[Gabon] Consultations politiques à la primature: l’éternel recommencement
Débutées mardi par Pierre Claver Maganga Moussavou, Séraphin Ndaot et Louis Gaston Mayila, les consultations des leaders politiques par la première ministre, Rose Christiane Ossouka Raponda, visent à décrisper le climat politique, selon l’argument de la primature. Ceci pour parvenir à la cohésion du pays sur les questions de l’heure.
Pourtant, la recette à bien y regarder, n’est pas nouvelle. Vieille méthode employée par le gouvernement chaque fois qu’il se retrouve dos au mur, le dialogue avec les acteurs politiques n’est jamais véritablement parvenu à une réelle cohésion dans le pays. Car une fois le dialogue ou la consultation finie, les conclusions dégagées, au lieu d’être traduites en actes, sont plutôt rangées dans les tiroirs des oubliettes, ainsi de suite. On se retrouve alors dans un éternel recommencement.

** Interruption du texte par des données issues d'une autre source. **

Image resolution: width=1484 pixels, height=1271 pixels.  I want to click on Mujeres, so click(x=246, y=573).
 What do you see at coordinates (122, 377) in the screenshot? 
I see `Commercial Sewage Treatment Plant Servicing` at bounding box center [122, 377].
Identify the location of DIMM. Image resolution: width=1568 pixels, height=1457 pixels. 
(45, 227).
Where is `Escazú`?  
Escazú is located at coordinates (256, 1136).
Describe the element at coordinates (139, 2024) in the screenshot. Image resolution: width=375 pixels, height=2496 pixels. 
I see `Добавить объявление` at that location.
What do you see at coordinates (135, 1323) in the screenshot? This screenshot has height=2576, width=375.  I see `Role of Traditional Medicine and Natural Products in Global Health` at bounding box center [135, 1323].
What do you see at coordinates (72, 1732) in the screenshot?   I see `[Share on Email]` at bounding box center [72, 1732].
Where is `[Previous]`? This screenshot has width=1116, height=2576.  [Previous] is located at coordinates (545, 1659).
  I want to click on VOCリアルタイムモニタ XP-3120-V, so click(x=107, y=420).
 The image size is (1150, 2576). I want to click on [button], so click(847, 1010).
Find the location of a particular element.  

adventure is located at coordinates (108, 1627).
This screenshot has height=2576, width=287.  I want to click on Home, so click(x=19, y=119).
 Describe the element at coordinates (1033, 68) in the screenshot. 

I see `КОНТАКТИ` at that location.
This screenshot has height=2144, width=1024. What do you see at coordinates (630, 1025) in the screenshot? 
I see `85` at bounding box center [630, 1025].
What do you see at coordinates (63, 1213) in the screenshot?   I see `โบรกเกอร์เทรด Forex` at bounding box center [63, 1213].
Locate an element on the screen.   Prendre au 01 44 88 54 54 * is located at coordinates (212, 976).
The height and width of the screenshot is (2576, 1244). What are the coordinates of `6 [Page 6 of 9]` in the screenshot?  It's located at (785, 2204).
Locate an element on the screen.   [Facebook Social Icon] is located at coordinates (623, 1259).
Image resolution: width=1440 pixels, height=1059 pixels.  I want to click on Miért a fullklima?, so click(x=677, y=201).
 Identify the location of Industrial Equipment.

Mieux, en recevant ce mardi 1er juin à Libreville, les présidents du parti social-démocrate, Pierre Claver Mangaga Moussavou, du Bloc démocratique chrétien, Guy Christian Mavioga et de l’Union pour la nouvelle république, Louis Gaston Mayila, la première ministre, Rose Christiane Ossouka Raponda semble ramer à contre-courant du déni systématique du gouvernement qui argue souvent que les institutions fonctionnant normalement, il n’existe donc pas de crise politique dans le pays. Quelle contradiction.
Pourtant, même si une accalmie apparente semble faire oublier la crise post-électorale, à mesure que s’éloigne derrière nous la confusion de 2016, les questions sociales comme le chômage, la crise économique accentuée par le Coronavirus et autres, constituent autant de problèmes qui exacerbent un climat trop précaire, alimenté par des grèves à répétition.
Pour toutes ces tensions même étouffées, il y en filigrane, la survivance de la dernière présidentielle dont le contentieux a manifestement été mal vidé par la Cour constitutionnelle. Tout cela aggravé par les actes du dialogue d’Angondje qui ont tourné à l’échec, malgré la publicité dithyrambique qui en a été faite.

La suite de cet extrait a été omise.